Newbie planning coop(s) and run

Discussion in 'Coop & Run - Design, Construction, & Maintenance' started by jkpenrod, Sep 19, 2012.

  1. jkpenrod

    jkpenrod New Egg

    Sep 19, 2012
    Fauquier County VA
    First of all I have posted in introductions, so if you want to know a little more about how I got here please check that out.

    So I have a short-term and a long term plan and I would like feedback on any mistakes I may be making.

    The Basics:
    Short-term we would like to be getting enough eggs next year that we can pretty much be self sufficient on eggs.

    Long-term we would like to have up to 12 chickens for laying purposes. I expect this will be more than enough to provide my wife and I with our egg needs year round and surplus to share with friends nearby.

    The Challenge:
    Short-term, we have limited time and budget to build the necessary space to meet our immediate needs.

    Long-term, since chickens have limited laying potential I need to be able to maintain a producing flock year-after year. This means introducing new member into the flock.

    The Solution:
    I have found a ready built coop that I believe will meet our immediate needs and is within our budget, ultimately this coop will be too small for our long-term flock plans, but it will allow us to get started and allow me more time to build the coop we will need long term and provide a suitable "nursery coop" or "quarantine coop".

    The Plan:
    We have identified the area of our yard we would like to place our coop and run. It is off to the side of the property in an area protected by trees to provide predator cover and shade. The areas still gets sunlight and will likely get more as I clear the area. the coop/run will be next to our septic tank, note I said take the drain field is at the far corner of the lot 75-100 yards away back in the woods.

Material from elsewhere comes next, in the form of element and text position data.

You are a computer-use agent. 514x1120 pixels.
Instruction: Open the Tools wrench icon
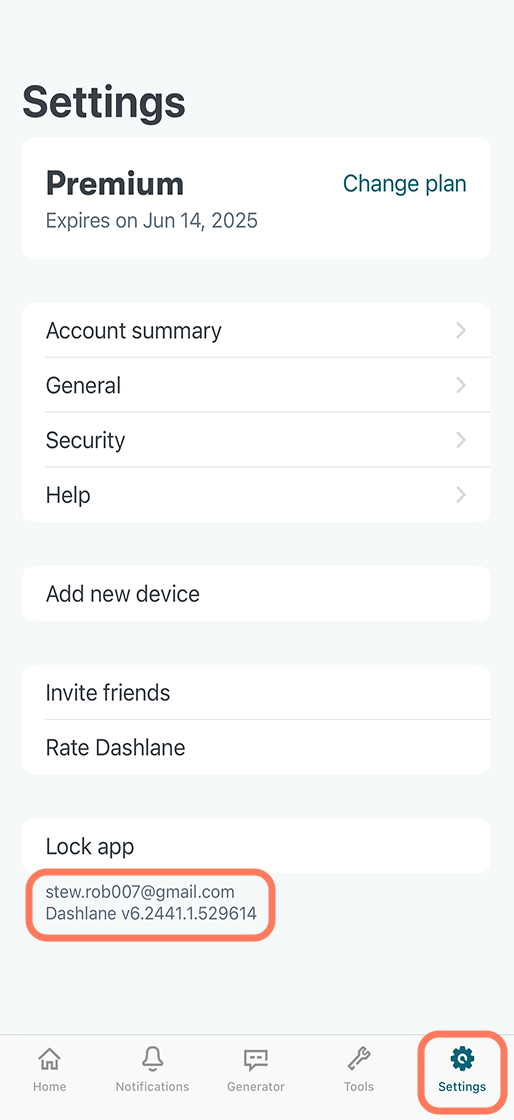click(358, 1059)

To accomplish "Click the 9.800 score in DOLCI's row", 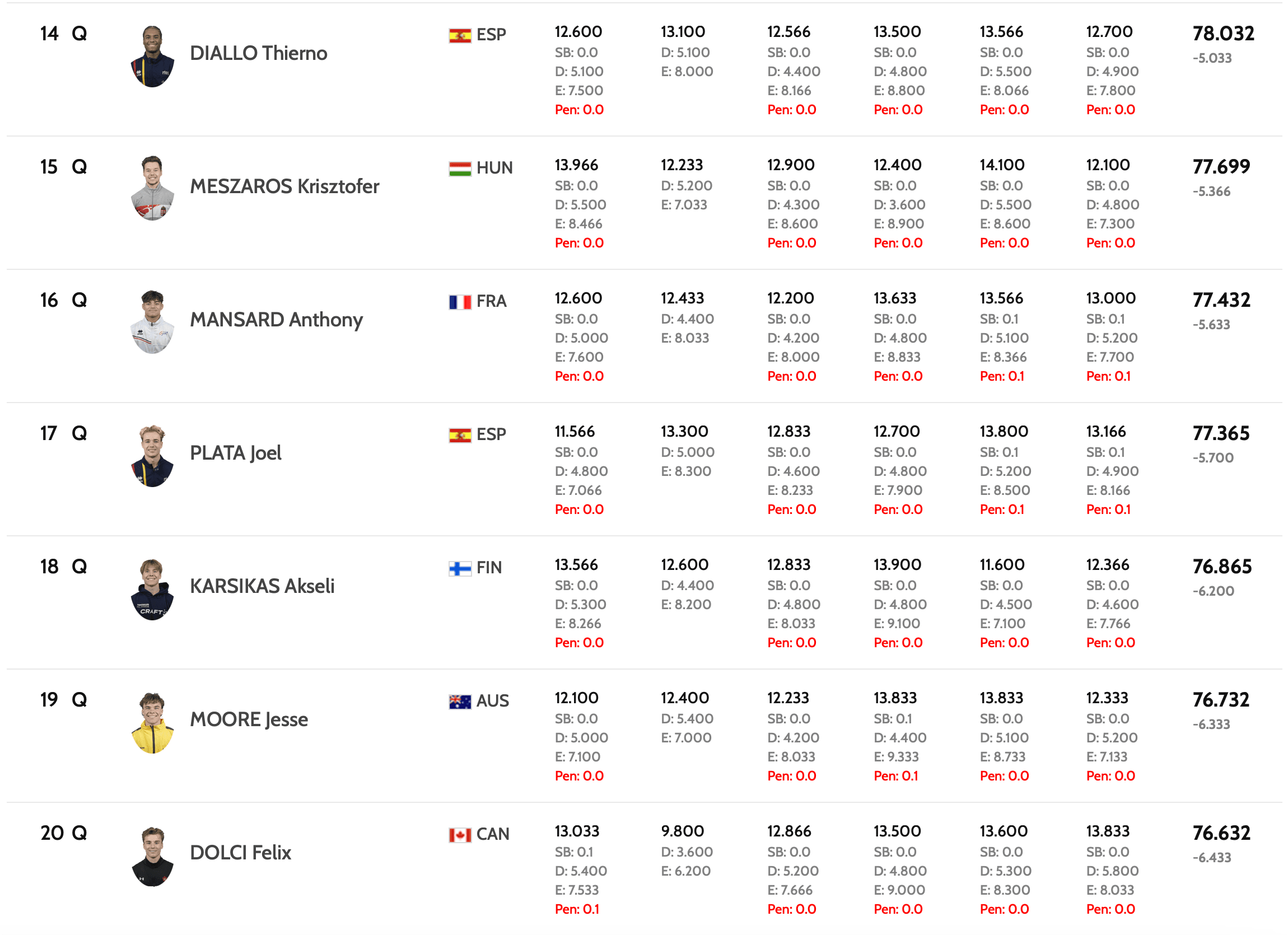I will point(682,831).
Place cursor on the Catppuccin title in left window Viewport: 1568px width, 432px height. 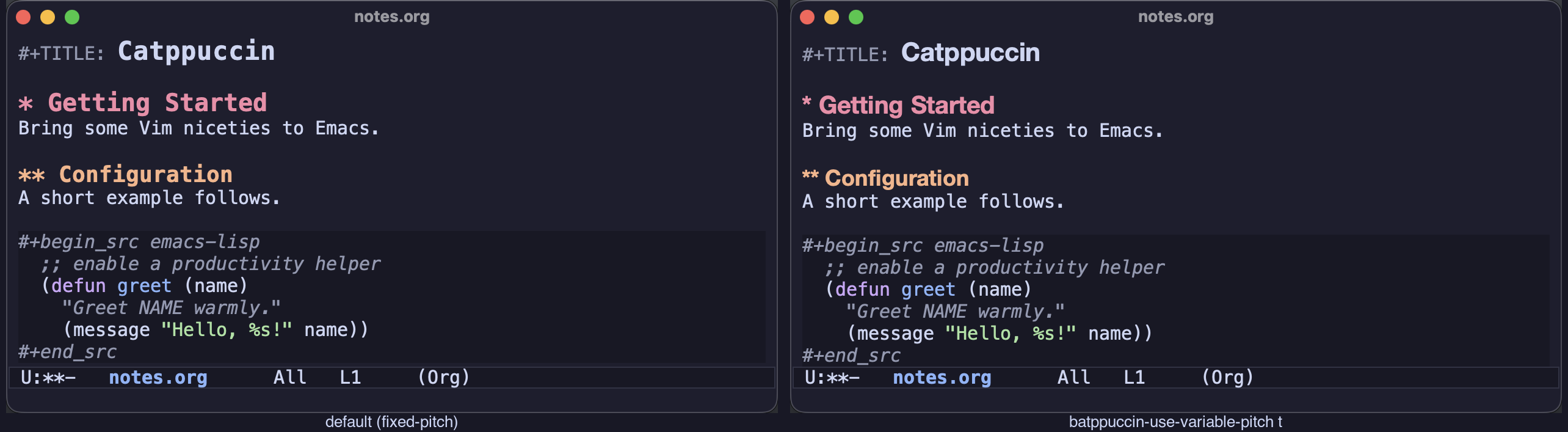[x=196, y=51]
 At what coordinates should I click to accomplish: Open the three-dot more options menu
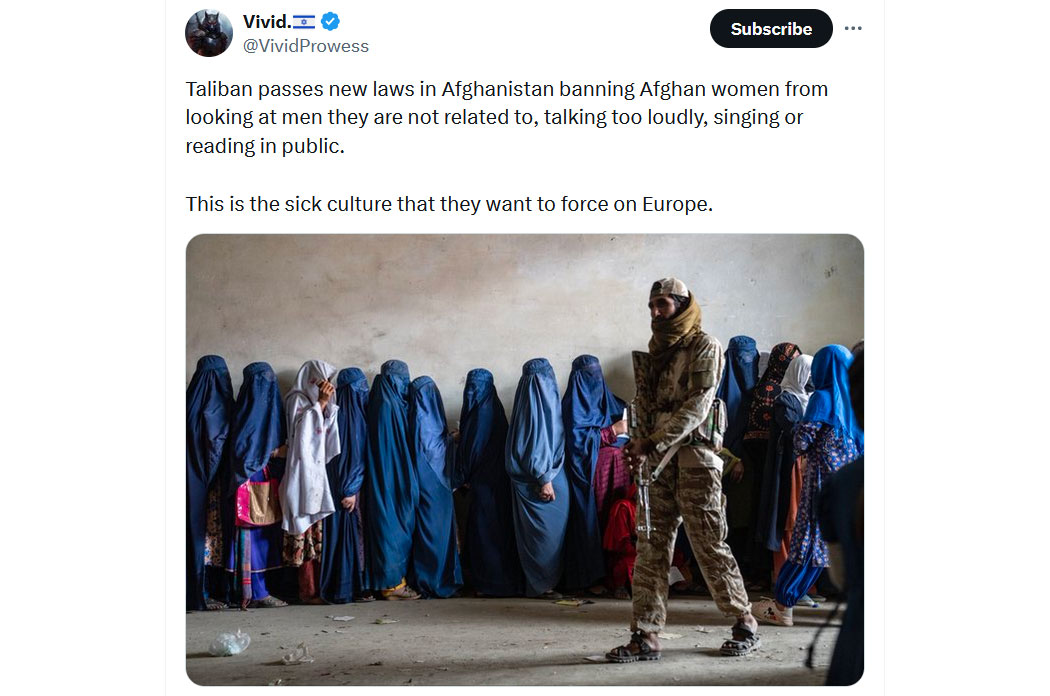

    I have found a coop someone built before learning they are not permitted to keep chickens. The coop is 4'x4' with attached nesting boxes outside. The price they are asking is very reasonable, but we are also exploring the possibility of a trade.

    My plan is to locate this coop in one of the corners of where we plan on building the run. I expect the 4x4 coop to accommodate 4 chickens so I plan on enclosing 10x4 area around this coop for a run. Once we have the mini-coop and run in place I will look for 4 egg producing hens to get us started. Once we have this started I plan on moving next year on building our planned coop which will be a 6x8 coop to accommodate 12 chickens. I will fence off a 12x14 area around the new coop that includes the smaller coop and run in the corner. This will give a 120SF area in the new coop with an additional shared 40SF area with the small coop.

    Once the new coop is in place I plan on moving the flock into the new coop, this may include some time that both coops are open to them to allow them time to adjust to their new space. Once I have the old flock fully moved into the new coop my plan is to then add new chicks each year or two years, depending on the size of the flock. this plan is to be replacing the older hens that are now longer laying with new hens that will be laying. I understand from what I have been reading that it is not just a matter of throwing the new chicks in with the flock, but there is an introduction period.

    This is where the small coop and run will come into play. Once the new chicks are old enough to be put in a coop, but too young to be set free with the flock I will move them into the old coop and run. My thought is that by this time the flock will be use to not having access to the smaller coop and run and will allow the flock to get somewhat accustomed to the new birds and vice-versa while protecting the new birds. As the new birds get bigger we will open the two runs to one another allowing the flock and new birds to interact under our supervision. gradually we will extend the duration of the interaction while reducing supervision. Initially I will return the new birds to the small coop each night eventually leaving the two open to one another and moving the new birds in with the flock. Because I am looking at chicks and not adult birds I understand that a quarantine is not completely necessary, that is why I want to incorporate the small coop in the same area as a "nursery".

    I realize this is all theoretical and probably full of flaws, but that is why I am laying it out in detail to you to get feedback and advice. The option always exists to place the small coop in a completely different area of the property and let it serve as a quarantine, but my preference would be to take the approach I have outlined. So know that you have my plan in painful detail I turn it over to you to dissect, critic, advise and ultimately help me create the best solution to successfully realize our short-term and long-term goals.